[Stored records]
========
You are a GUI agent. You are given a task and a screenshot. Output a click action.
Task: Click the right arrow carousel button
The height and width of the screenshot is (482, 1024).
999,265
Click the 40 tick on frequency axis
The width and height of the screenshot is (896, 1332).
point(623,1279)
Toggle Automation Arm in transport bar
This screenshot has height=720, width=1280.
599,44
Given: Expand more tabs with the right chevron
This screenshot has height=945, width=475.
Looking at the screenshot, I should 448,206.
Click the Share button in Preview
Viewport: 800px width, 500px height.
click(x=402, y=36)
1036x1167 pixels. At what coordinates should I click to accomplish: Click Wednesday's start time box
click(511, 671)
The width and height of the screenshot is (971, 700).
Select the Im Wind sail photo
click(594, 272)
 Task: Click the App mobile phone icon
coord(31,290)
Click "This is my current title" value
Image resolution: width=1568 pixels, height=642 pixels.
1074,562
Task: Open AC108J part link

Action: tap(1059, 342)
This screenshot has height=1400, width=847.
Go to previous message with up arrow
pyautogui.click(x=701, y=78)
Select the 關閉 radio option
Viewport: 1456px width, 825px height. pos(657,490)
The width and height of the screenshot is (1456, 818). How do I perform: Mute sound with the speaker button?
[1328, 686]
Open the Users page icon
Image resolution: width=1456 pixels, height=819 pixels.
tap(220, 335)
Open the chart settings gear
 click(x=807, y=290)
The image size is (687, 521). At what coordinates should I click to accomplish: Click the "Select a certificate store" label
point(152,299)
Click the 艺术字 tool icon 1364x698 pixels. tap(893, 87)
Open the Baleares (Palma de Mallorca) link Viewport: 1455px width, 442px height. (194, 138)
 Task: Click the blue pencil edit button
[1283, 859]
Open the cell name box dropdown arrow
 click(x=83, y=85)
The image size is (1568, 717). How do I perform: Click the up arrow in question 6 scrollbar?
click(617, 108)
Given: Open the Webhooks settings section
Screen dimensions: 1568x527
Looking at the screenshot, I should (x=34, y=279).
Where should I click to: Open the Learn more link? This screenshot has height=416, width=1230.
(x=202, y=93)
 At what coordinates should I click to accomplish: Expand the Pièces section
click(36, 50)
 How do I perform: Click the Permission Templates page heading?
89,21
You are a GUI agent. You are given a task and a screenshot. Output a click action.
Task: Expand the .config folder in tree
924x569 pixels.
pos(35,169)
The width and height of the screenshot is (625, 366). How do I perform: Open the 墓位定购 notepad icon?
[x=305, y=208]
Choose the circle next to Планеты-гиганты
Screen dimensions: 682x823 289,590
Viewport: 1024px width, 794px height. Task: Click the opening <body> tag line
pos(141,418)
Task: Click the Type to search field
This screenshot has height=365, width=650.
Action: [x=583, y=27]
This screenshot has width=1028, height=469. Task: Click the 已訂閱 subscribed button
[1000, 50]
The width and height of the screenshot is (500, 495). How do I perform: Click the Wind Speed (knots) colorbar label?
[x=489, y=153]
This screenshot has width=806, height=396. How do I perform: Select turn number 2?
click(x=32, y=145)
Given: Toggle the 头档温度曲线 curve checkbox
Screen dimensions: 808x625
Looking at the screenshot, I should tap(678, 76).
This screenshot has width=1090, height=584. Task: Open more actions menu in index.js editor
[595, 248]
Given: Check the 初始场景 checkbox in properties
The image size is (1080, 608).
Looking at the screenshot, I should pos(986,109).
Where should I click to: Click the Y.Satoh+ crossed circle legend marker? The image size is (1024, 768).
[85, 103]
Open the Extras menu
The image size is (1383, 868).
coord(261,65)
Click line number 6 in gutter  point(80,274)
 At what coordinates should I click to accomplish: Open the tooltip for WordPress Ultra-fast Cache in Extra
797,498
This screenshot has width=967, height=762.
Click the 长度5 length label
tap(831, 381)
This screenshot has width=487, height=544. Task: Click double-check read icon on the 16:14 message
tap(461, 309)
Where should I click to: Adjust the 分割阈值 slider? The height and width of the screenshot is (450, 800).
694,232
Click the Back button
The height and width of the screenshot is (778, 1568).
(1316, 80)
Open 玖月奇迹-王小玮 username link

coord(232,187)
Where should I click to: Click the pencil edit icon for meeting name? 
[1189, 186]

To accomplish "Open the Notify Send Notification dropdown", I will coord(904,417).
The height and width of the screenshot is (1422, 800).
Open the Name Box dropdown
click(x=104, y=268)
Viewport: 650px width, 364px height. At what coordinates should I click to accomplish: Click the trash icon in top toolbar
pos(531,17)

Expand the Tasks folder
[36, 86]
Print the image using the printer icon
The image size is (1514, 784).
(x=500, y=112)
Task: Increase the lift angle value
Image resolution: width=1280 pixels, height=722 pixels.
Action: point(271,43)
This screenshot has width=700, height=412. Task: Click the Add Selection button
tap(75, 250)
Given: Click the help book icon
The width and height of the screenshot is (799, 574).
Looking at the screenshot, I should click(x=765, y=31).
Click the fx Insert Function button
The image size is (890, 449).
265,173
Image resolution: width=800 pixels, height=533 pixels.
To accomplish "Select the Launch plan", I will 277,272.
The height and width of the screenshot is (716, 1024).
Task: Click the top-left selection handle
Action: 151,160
========
Pull out every line of the records above that contains the word "right".

Task: Click the right arrow carousel button
Given: Expand more tabs with the right chevron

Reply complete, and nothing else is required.